REQUIREMENT
Every record must appear in your reply exactly as written.

★ ★ ★ ★ ★ ★ ★

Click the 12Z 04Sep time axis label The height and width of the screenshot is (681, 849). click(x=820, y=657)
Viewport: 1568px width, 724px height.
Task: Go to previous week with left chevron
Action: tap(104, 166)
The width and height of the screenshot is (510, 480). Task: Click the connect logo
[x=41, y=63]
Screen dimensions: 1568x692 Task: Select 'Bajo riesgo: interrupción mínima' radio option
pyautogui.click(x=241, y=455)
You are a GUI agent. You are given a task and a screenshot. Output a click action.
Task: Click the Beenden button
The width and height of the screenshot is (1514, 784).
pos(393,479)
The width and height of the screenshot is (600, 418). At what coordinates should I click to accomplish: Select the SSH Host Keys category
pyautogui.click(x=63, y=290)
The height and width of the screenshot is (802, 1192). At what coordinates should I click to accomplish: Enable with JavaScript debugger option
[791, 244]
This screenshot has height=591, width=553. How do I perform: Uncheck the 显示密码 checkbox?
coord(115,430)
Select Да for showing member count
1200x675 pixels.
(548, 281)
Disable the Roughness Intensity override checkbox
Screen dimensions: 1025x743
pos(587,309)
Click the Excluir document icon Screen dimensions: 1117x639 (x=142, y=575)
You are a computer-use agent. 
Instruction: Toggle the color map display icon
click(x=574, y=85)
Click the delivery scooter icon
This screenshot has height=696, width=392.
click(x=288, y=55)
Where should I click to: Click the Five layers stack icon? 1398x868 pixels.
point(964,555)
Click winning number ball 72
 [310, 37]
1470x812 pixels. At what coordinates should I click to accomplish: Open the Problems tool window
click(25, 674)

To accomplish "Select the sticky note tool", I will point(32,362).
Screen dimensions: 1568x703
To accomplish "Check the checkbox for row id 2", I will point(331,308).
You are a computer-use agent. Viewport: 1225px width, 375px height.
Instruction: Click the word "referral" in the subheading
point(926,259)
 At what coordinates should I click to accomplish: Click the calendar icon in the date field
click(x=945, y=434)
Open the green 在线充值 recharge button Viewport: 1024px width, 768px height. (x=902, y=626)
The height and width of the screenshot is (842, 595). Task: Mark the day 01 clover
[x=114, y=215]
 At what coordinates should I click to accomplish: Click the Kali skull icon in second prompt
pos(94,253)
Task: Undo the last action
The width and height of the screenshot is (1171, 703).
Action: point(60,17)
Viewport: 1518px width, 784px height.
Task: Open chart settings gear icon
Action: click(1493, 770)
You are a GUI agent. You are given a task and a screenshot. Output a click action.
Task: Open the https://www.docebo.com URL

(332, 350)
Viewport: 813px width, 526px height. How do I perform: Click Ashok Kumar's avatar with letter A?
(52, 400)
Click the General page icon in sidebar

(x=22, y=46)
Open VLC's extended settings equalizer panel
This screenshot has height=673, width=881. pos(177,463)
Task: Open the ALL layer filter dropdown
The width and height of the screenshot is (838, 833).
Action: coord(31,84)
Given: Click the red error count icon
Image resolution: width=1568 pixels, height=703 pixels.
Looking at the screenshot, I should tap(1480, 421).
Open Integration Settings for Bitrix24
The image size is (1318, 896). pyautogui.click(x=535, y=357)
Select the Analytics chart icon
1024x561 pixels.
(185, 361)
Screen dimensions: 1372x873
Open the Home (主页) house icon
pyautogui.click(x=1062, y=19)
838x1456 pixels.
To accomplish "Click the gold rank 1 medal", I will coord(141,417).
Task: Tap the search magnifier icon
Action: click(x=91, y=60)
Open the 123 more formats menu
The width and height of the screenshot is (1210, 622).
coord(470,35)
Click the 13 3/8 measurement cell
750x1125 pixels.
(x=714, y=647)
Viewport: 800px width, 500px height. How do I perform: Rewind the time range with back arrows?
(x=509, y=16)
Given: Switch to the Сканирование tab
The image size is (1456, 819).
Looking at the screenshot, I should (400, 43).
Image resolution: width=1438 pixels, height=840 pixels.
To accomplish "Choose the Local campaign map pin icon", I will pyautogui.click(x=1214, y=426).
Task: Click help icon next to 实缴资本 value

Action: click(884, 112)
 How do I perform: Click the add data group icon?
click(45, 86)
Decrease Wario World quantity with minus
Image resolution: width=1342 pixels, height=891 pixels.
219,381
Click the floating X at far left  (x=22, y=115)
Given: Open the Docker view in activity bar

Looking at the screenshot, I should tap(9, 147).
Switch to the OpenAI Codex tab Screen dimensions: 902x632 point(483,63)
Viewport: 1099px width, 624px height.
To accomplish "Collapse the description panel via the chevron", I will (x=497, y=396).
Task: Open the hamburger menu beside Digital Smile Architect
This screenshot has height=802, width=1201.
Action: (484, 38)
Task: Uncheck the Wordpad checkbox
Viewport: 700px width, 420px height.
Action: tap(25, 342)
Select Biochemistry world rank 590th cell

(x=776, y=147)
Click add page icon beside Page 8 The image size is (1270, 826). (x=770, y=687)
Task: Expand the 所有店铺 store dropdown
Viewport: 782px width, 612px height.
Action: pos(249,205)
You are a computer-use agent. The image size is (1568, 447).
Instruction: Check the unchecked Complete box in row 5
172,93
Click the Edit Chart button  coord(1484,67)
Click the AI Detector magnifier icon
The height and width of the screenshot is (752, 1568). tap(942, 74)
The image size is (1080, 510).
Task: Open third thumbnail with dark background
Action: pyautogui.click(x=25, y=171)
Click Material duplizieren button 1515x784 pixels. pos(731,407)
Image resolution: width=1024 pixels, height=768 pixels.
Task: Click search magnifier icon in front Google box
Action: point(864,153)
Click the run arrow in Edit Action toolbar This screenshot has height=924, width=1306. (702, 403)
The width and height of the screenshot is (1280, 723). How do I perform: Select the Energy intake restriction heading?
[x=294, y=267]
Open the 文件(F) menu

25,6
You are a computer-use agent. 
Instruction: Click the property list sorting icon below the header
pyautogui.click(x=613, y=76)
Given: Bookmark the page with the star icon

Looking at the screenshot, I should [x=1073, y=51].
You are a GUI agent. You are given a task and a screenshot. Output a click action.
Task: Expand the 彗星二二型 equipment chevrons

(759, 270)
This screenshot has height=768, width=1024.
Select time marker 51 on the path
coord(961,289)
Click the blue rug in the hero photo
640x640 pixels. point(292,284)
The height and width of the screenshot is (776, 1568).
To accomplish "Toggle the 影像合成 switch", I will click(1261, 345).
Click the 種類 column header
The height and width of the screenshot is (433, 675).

★ ★ ★ ★ ★ ★ ★

COMPLETED TASK
Click the 12Z 04Sep time axis label The height and width of the screenshot is (681, 849). click(x=820, y=657)
Viewport: 1568px width, 724px height.
Task: Go to previous week with left chevron
Action: tap(104, 166)
The width and height of the screenshot is (510, 480). Task: Click the connect logo
[x=41, y=63]
Screen dimensions: 1568x692 Task: Select 'Bajo riesgo: interrupción mínima' radio option
pyautogui.click(x=241, y=455)
You are a GUI agent. You are given a task and a screenshot. Output a click action.
Task: Click the Beenden button
The width and height of the screenshot is (1514, 784).
pos(393,479)
The width and height of the screenshot is (600, 418). At what coordinates should I click to accomplish: Select the SSH Host Keys category
pyautogui.click(x=63, y=290)
The height and width of the screenshot is (802, 1192). At what coordinates should I click to accomplish: Enable with JavaScript debugger option
[791, 244]
This screenshot has height=591, width=553. How do I perform: Uncheck the 显示密码 checkbox?
coord(115,430)
Select Да for showing member count
1200x675 pixels.
(548, 281)
Disable the Roughness Intensity override checkbox
Screen dimensions: 1025x743
pos(587,309)
Click the Excluir document icon Screen dimensions: 1117x639 (x=142, y=575)
You are a computer-use agent. 
Instruction: Toggle the color map display icon
click(x=574, y=85)
Click the delivery scooter icon
This screenshot has height=696, width=392.
click(x=288, y=55)
Where should I click to: Click the Five layers stack icon? 1398x868 pixels.
point(964,555)
Click winning number ball 72
 [310, 37]
1470x812 pixels. At what coordinates should I click to accomplish: Open the Problems tool window
click(25, 674)

To accomplish "Select the sticky note tool", I will point(32,362).
Screen dimensions: 1568x703
To accomplish "Check the checkbox for row id 2", I will point(331,308).
You are a computer-use agent. Viewport: 1225px width, 375px height.
Instruction: Click the word "referral" in the subheading
point(926,259)
 At what coordinates should I click to accomplish: Click the calendar icon in the date field
click(x=945, y=434)
Open the green 在线充值 recharge button Viewport: 1024px width, 768px height. (x=902, y=626)
The height and width of the screenshot is (842, 595). Task: Mark the day 01 clover
[x=114, y=215]
 At what coordinates should I click to accomplish: Click the Kali skull icon in second prompt
pos(94,253)
Task: Undo the last action
The width and height of the screenshot is (1171, 703).
Action: point(60,17)
Viewport: 1518px width, 784px height.
Task: Open chart settings gear icon
Action: click(1493, 770)
You are a GUI agent. You are given a task and a screenshot. Output a click action.
Task: Open the https://www.docebo.com URL

(332, 350)
Viewport: 813px width, 526px height. How do I perform: Click Ashok Kumar's avatar with letter A?
(52, 400)
Click the General page icon in sidebar

(x=22, y=46)
Open VLC's extended settings equalizer panel
This screenshot has height=673, width=881. pos(177,463)
Task: Open the ALL layer filter dropdown
The width and height of the screenshot is (838, 833).
Action: coord(31,84)
Given: Click the red error count icon
Image resolution: width=1568 pixels, height=703 pixels.
Looking at the screenshot, I should tap(1480, 421).
Open Integration Settings for Bitrix24
The image size is (1318, 896). pyautogui.click(x=535, y=357)
Select the Analytics chart icon
1024x561 pixels.
(185, 361)
Screen dimensions: 1372x873
Open the Home (主页) house icon
pyautogui.click(x=1062, y=19)
838x1456 pixels.
To accomplish "Click the gold rank 1 medal", I will coord(141,417).
Task: Tap the search magnifier icon
Action: click(x=91, y=60)
Open the 123 more formats menu
The width and height of the screenshot is (1210, 622).
coord(470,35)
Click the 13 3/8 measurement cell
750x1125 pixels.
(x=714, y=647)
Viewport: 800px width, 500px height. How do I perform: Rewind the time range with back arrows?
(x=509, y=16)
Given: Switch to the Сканирование tab
The image size is (1456, 819).
Looking at the screenshot, I should (400, 43).
Image resolution: width=1438 pixels, height=840 pixels.
To accomplish "Choose the Local campaign map pin icon", I will pyautogui.click(x=1214, y=426).
Task: Click help icon next to 实缴资本 value

Action: click(884, 112)
 How do I perform: Click the add data group icon?
click(45, 86)
Decrease Wario World quantity with minus
Image resolution: width=1342 pixels, height=891 pixels.
219,381
Click the floating X at far left  (x=22, y=115)
Given: Open the Docker view in activity bar

Looking at the screenshot, I should tap(9, 147).
Switch to the OpenAI Codex tab Screen dimensions: 902x632 point(483,63)
Viewport: 1099px width, 624px height.
To accomplish "Collapse the description panel via the chevron", I will (x=497, y=396).
Task: Open the hamburger menu beside Digital Smile Architect
This screenshot has height=802, width=1201.
Action: (484, 38)
Task: Uncheck the Wordpad checkbox
Viewport: 700px width, 420px height.
Action: tap(25, 342)
Select Biochemistry world rank 590th cell

(x=776, y=147)
Click add page icon beside Page 8 The image size is (1270, 826). (x=770, y=687)
Task: Expand the 所有店铺 store dropdown
Viewport: 782px width, 612px height.
Action: pos(249,205)
You are a computer-use agent. The image size is (1568, 447).
Instruction: Check the unchecked Complete box in row 5
172,93
Click the Edit Chart button  coord(1484,67)
Click the AI Detector magnifier icon
The height and width of the screenshot is (752, 1568). tap(942, 74)
The image size is (1080, 510).
Task: Open third thumbnail with dark background
Action: pyautogui.click(x=25, y=171)
Click Material duplizieren button 1515x784 pixels. pos(731,407)
Image resolution: width=1024 pixels, height=768 pixels.
Task: Click search magnifier icon in front Google box
Action: point(864,153)
Click the run arrow in Edit Action toolbar This screenshot has height=924, width=1306. (702, 403)
The width and height of the screenshot is (1280, 723). How do I perform: Select the Energy intake restriction heading?
[x=294, y=267]
Open the 文件(F) menu

25,6
You are a computer-use agent. 
Instruction: Click the property list sorting icon below the header
pyautogui.click(x=613, y=76)
Given: Bookmark the page with the star icon

Looking at the screenshot, I should [x=1073, y=51].
You are a GUI agent. You are given a task and a screenshot. Output a click action.
Task: Expand the 彗星二二型 equipment chevrons

(759, 270)
This screenshot has height=768, width=1024.
Select time marker 51 on the path
coord(961,289)
Click the blue rug in the hero photo
640x640 pixels. point(292,284)
The height and width of the screenshot is (776, 1568).
To accomplish "Toggle the 影像合成 switch", I will click(1261, 345).
Click the 種類 column header
The height and width of the screenshot is (433, 675).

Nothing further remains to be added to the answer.